Yes, there is. It is a beautiful part of the country along the coast of the Black Sea where a city is being developed. This is, of course, great news. We hope to turn it into an economic cluster with skyscrapers and ports. A state-of-the-art Public Service Hall is being constructed. We hope that this project will convert Lazika into a teaming urban area, second to Tbilisi. We are going to need to set up the necessary infrastructure—roads, trains, power lines, and so on. There are also some hotels being development. These projects are all being implemented in a healthy way, with a very good and solid base.

How would you comment on the country’s agriculture industry?

A lot of work is being done to revitalize our agriculture industry. What we have now is a highly specialized sort of agriculture. We need to expand that further, especially since, because of our history, a lot of people work in the industry.

What other sectors would you like to highlight?

Apart from agriculture, our key sectors include tourism, finance, transportation and logistics, manufacturing (under which we have apparel, pharmaceuticals, petrochemicals, organic fertilizers, medical equipment, packaging, household appliance, electronics, etc.), energy, ICT, infrastructure, and real estate development. There are also opportunities in the area of metallurgy, construction materials, wood processing, and vehicle fabrication.

Can you tell us about Georgia’s current country branding initiatives?

There is a lot going on. For instance, we are hoping to host the 2020 European football championship. We have already made a bid. It is a great opportunity for us to showcase what we have in Georgia to an international audience.

We are also actively participating in a lot of economic events, working with the various Chambers of Commerce. We have a lot of things going on in Germany.

We engage all the different states, to promote an inclusive sort of development.

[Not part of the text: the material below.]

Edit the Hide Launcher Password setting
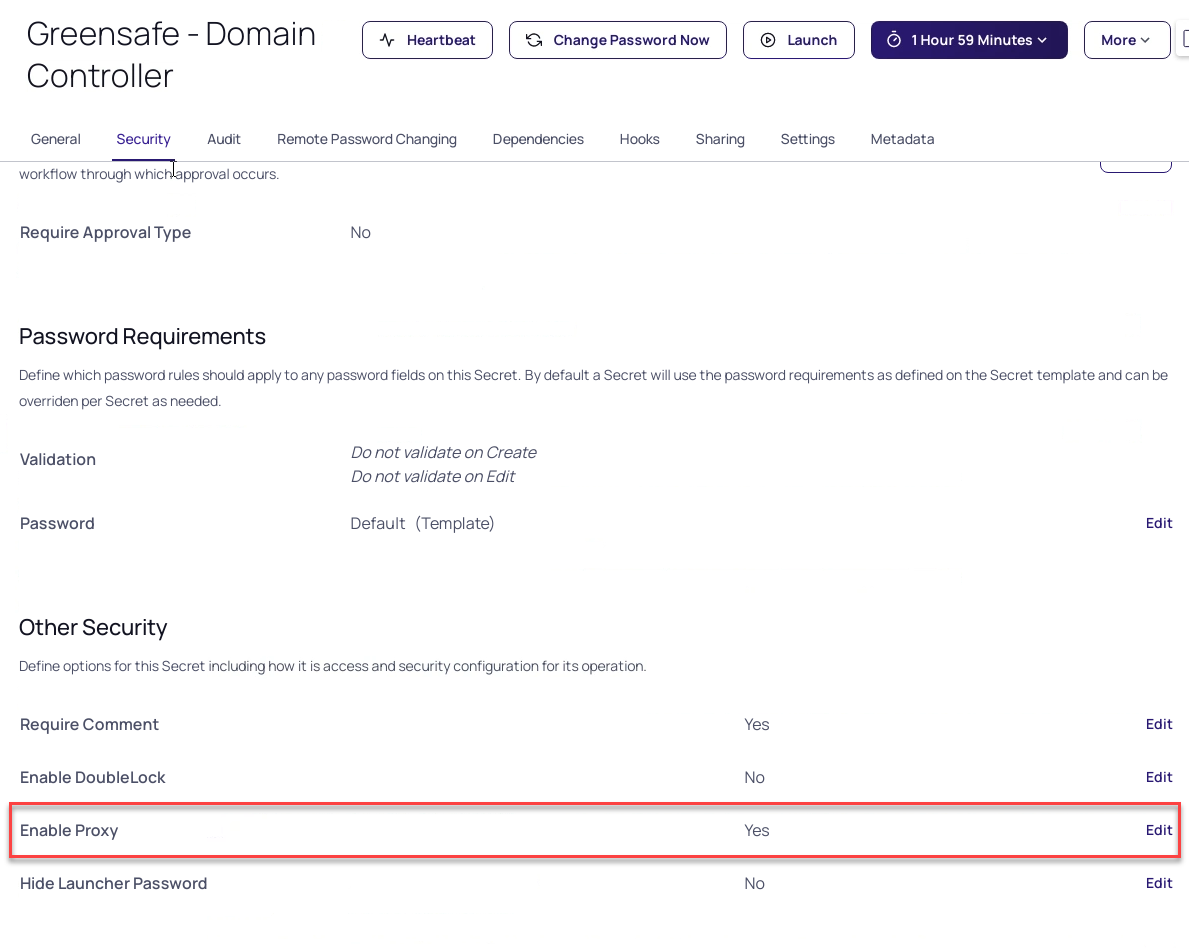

We organize business delegations, and take them to the various parts of the country. We encourage several international exchanges, and have a number of Georgian missions abroad.

Within the country, we have launched the "Invest in Georgia" Campaign under the country's National Investment Agency (NIA). The project highlights several investment opportunities in various industries, from real estate to tourism, to pharmaceuticals and apparel. Its website contains a comprehensive country profile, with information on the key sectors of the economy.

In Germany, we work with the different Chambers of Commerce to promote further business exchanges between Georgian and German companies, and perhaps encourage German investment to Georgia (and vice versa).

What key thing do you love about the country?

What impresses me the most about Georgia are its people—they are very warm and hospitable. This says a lot about the country. They welcome everybody. They are so open and sincere. This is good for both social and business purposes. I think foreign investors would enjoy working with these lovely people. I think the Georgians are truly special.

What final message would you like to leave to the readers?

One way to truly appreciate what Georgia has to offer is to come here and experience the country for yourself. Breathe the Georgian air and personally immerse yourselves in the rich Georgian culture. Visitors are always welcome.